Follow Neil and Adam:  FacebookTwitterInstagram

“Love is Possible” by Shimmer Johnson

Singer/songwriter Shimmer Johnson has such a uniquely beautiful singing voice that it’s puzzling to me she has not yet become a major star – though her 2017 single “Pride” has been streamed more than 239,000 times on Spotify. Originally from Edmonton, Alberta, Canada, she started out writing and recording Country songs, but wanting to broaden her musical horizons and take advantage of her amazing vocal talents, she relocated to Los Angeles a few years ago, and has been working with songwriters such as Michael Jay, John West, Richard Bergman and Relik Gregos. A fine guitarist and pianist, Shimmer writes and sings compelling and lovely songs about life and love that we can all relate to. Her clear, pitch-perfect vocals skillfully convey the subtle yet powerful emotions expressed in her heartfelt lyrics, allowing us to connect with her songs on a deeply personal level.

I first featured her on this blog three years ago in February 2018 when I reviewed her single “Getaway”, and am now pleased to feature her latest single “Love is Possible“, which dropped January 5th. It’s a beautiful and hopeful pop ballad about the healing power of love. Shimmer’s silky vocals are comforting as she earnestly croons to a loved one that their love will endure through good times and bad: “I’d rather be safe and one with you than by myself. Two hearts as one they beat, I’m not by myself. Just a leap of faith in the stormy days, love is possible.” It’s a wonderful track.

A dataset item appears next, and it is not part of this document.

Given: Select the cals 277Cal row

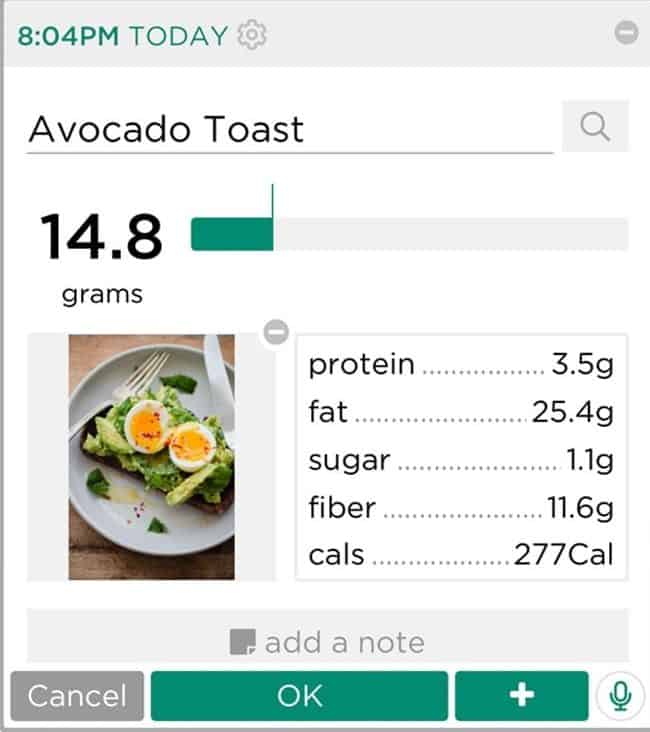Looking at the screenshot, I should 461,554.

Follow Shimmer Johnson:  FacebookTwitterInstagram

“Go With the Flow” by Zero Azimuth

Zero Azimuth is a young artist I’ve been following for a while who’s just released a great new single “Go With the Flow“. I don’t know a whole lot about him, other than that he’s an affable singer-songwriter named Adam from Columbus, Ohio who makes pretty good music that incorporates elements of alternative, indie rock and grunge. He released quite a bit of music in 2017, including two EPs Ex Post Facto and Quaint, as well as several singles, then went quiet for a couple years before returning in May 2020 with his terrific single “Same Evil”.

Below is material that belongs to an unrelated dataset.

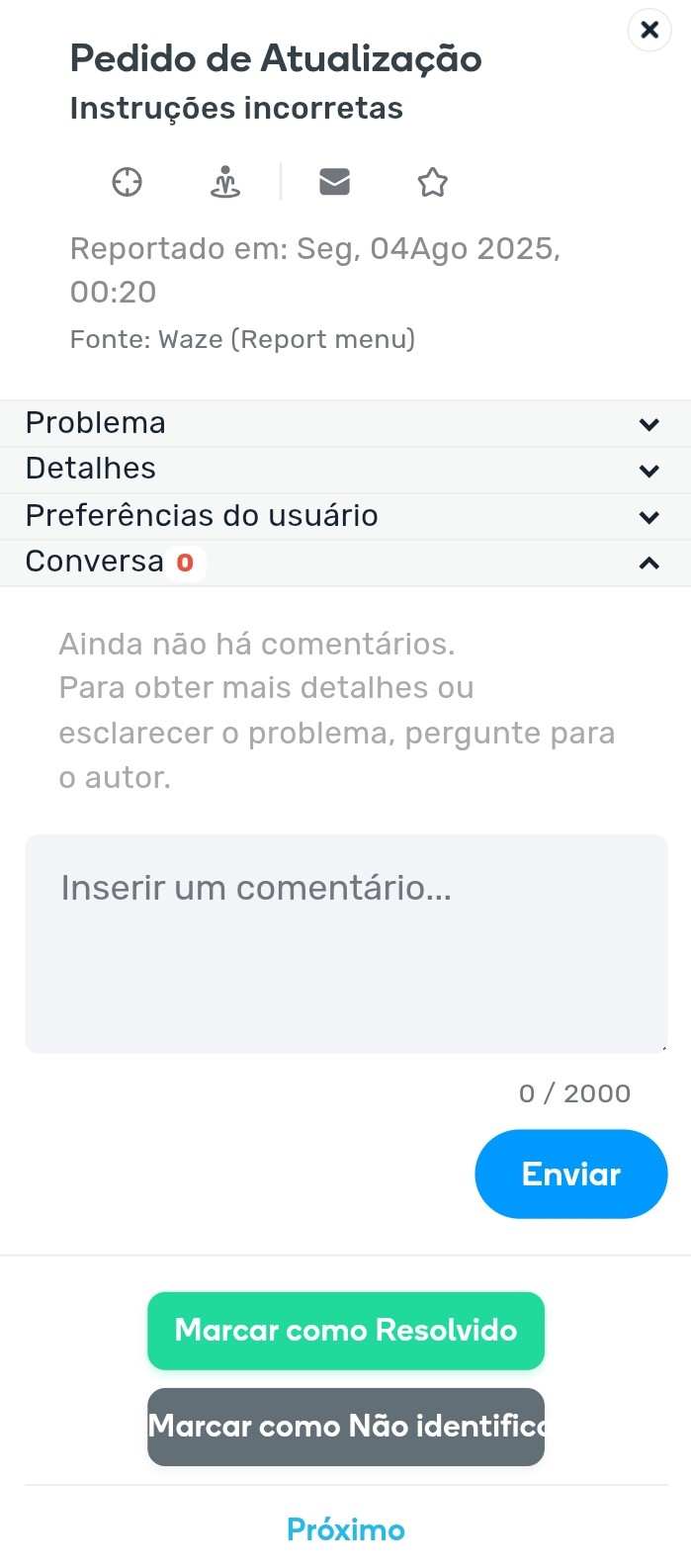Expand the Problema section chevron

click(648, 424)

On January 4th, he dropped his latest single “Go With the Flow”, a song about trying to not let others’ indifference get the best of him. He starts off feeling a bit sorry for himself with the humorous lyrics “Oh hey there pretty baby, would you like to come over? I’m taking a bath, how ’bout you throw in a toaster.” But he eventually comes to a sober sense of resignation that he’s every bit as worthy a person as they are: “No one wants me. I’ll work on myself and give you all a goodbye kiss / And I’ll go, go with the flow, cause I think I know something they don’t.” With its mellow, alt-pop vibe and lively guitar-driven melody, the song reminds me of some of the music by Duncan Sheik and Blink-182.